Le domestique derrière lequel marchait le journaliste ouvrit une porte qui accédait dans un magnifique salon de réception peu meublé, mais du plus pur Louis XIV. Aux murs des glaces à petits panneaux reflétaient des toiles de maîtres, tableaux de famille d’une importante valeur artistique, d’une plus grande valeur encore de souvenir.
Cette pièce traversée, ils passaient encore par des salons d’un goût très sûr.
Fandor parvint enfin au fumoir où l’Empire était judicieusement mêlé aux meubles dont l’Angleterre nous enseigna le confort et dont le cuir fauve s’harmonisait à merveille avec le rouge de l’acajou vieilli aux bronzes hiératiques.
Le domestique lui indiqua un siège et disparut.
— Fichtre! pensa tout haut Fandor lorsqu’il fut seul, le gaillard est joliment bien installé. Faut croire que de faire de la diplomatie pour le compte du roi de Hesse-Weimar, ça vous nourrit son homme…
Mais le journaliste fut soudain interrompu dans ses réflexions. Une porte venait de s’ouvrir donnant passage à une jeune femme fort élégante.

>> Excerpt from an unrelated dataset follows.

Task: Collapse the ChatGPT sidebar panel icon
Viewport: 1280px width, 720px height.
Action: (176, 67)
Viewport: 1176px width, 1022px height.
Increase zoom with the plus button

Jérôme Fandor salua la jolie apparition.
— Asseyez-vous donc, monsieur.
— C’est sa fille, pensa Fandor, je suis fichu, le diplomate ne va pas me recevoir. Je le regrette dans un sens, mais de l’autre, cette délicieuse personne…
— Vous avez demandé, monsieur, commençait la jeune femme, à voir M. de Naarboveck. C’est, sans doute au sujet d’une interview. M. de Naarboveck a pour principe de ne jamais faire parler de lui dans les journaux, aussi ne serez-vous pas étonné…
Fandor se disait:
— J’en ai pour cinq minutes au moins à entendre cette gentille personne m’assurer que son père ne veut pas parler. Après quoi, il viendra lui-même, et me racontera tout ce que j’aurai besoin de savoir…

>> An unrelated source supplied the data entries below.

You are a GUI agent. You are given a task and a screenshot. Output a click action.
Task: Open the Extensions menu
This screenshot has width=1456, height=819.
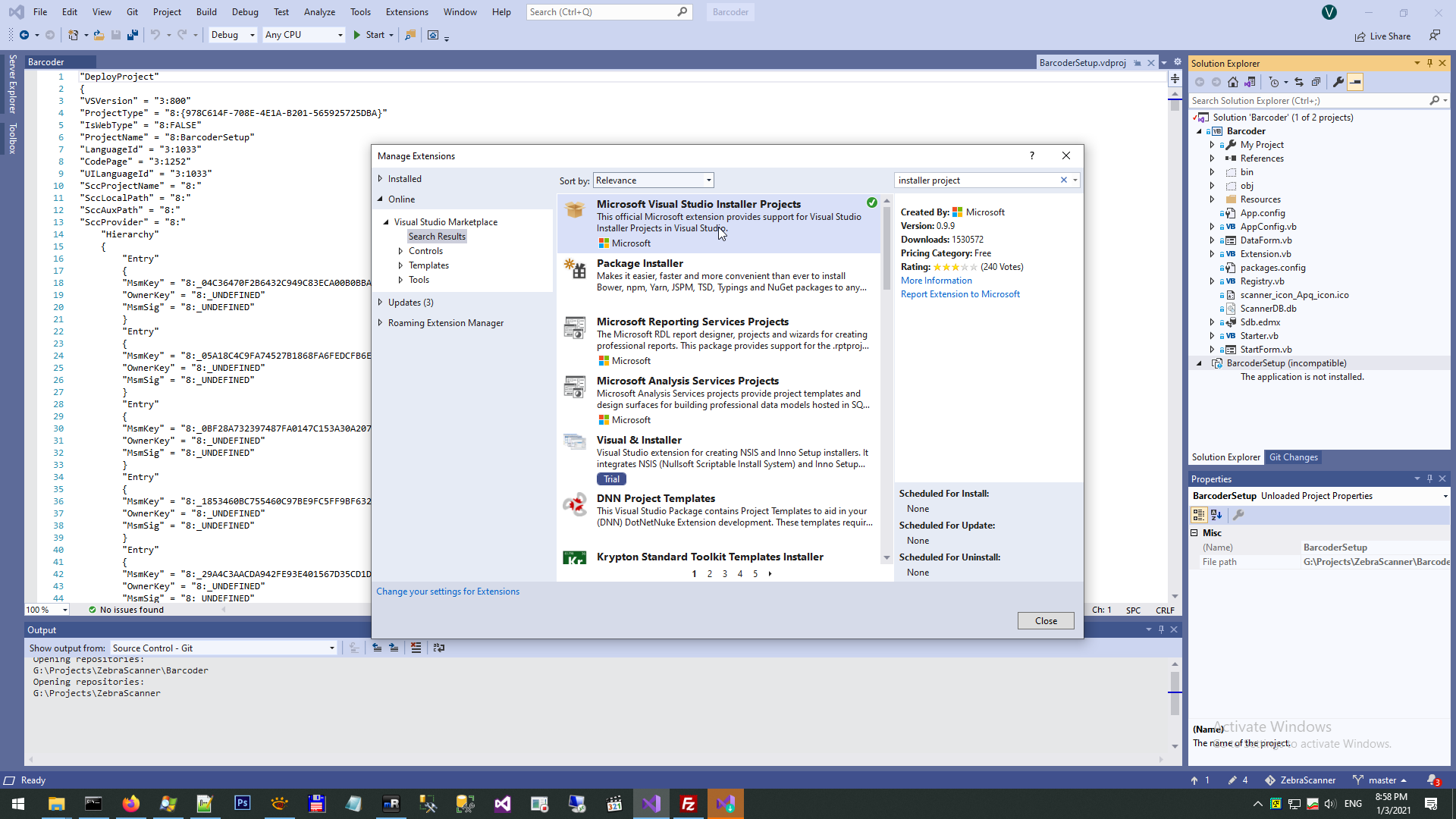tap(406, 11)
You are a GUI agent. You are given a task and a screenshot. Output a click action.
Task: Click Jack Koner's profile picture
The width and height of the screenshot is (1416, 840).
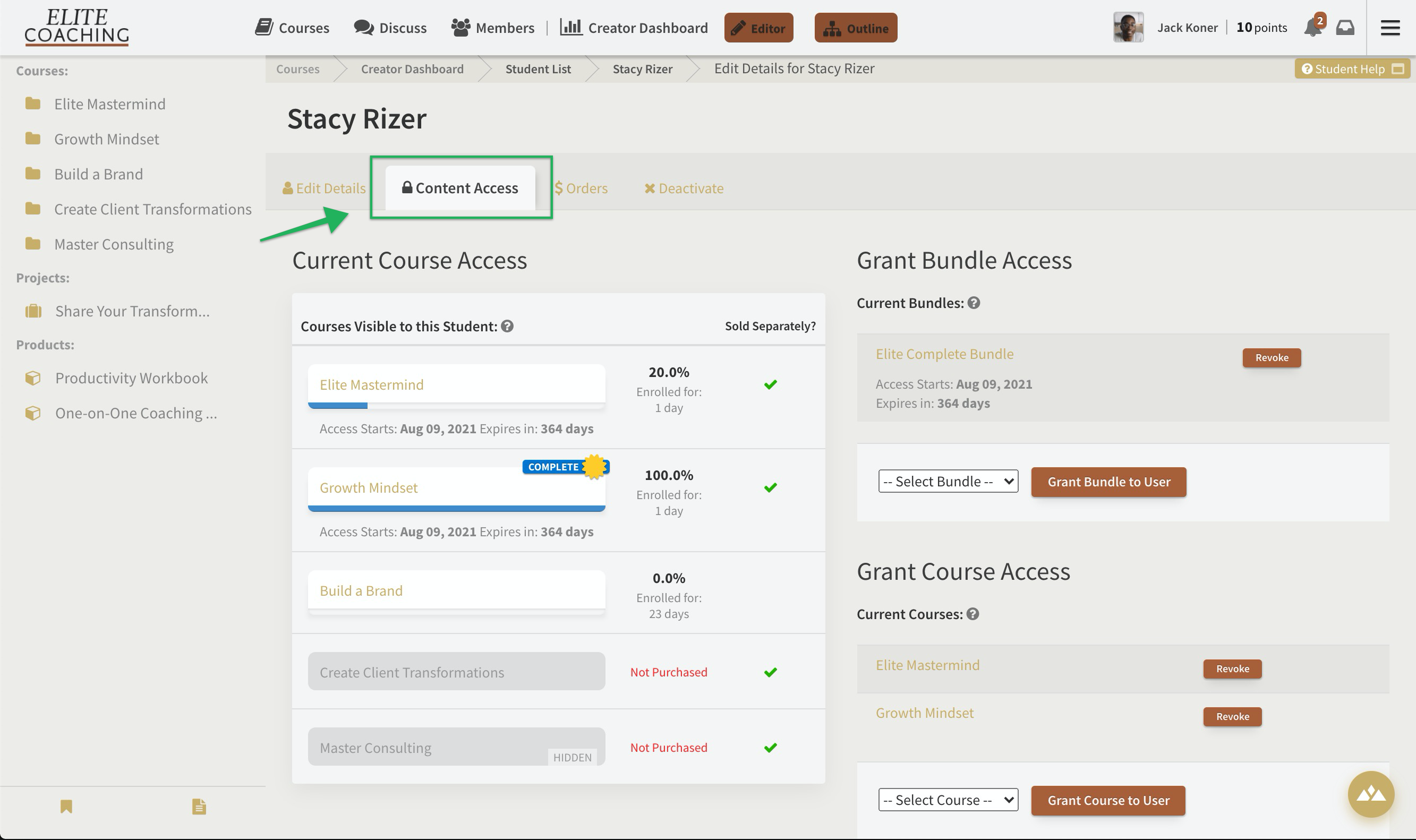(1128, 26)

Fandor suivit donc d’une attention distraite le discours de la jeune personne. À un moment, il plaça:
— Monsieur votre père…
Mais son interlocutrice sourit, l’arrêta net:
— Pardon, monsieur, dit-elle, vous faites erreur: je ne suis pas M lleWilhelmine de Naarboveck, comme vous le supposez, mais bien plus modestement sa dame de compagnie. On m’appelle M lleBerthe…
— Bobinette! s’écria Fandor, presque malgré lui…
Il regrettait aussitôt cette interjection évidemment familière. La jeune femme ne s’en formalisa pas:
— On m’appelle en effet ainsi, monsieur… les intimes du moins, ajouta-t-elle avec une pointe malicieuse.
Fandor trouvait des phrases enjouées et correctes pour s’excuser:
Il fallait à toute force se faire séduisant, aimable; M. Dupont (de l’Aube) n’avait-il pas raconté à Fandor que la dernière venue chez le capitaine avant son étrange accident était précisément M lleBerthe, dite Bobinette? Pourquoi? Comment? À découvrir.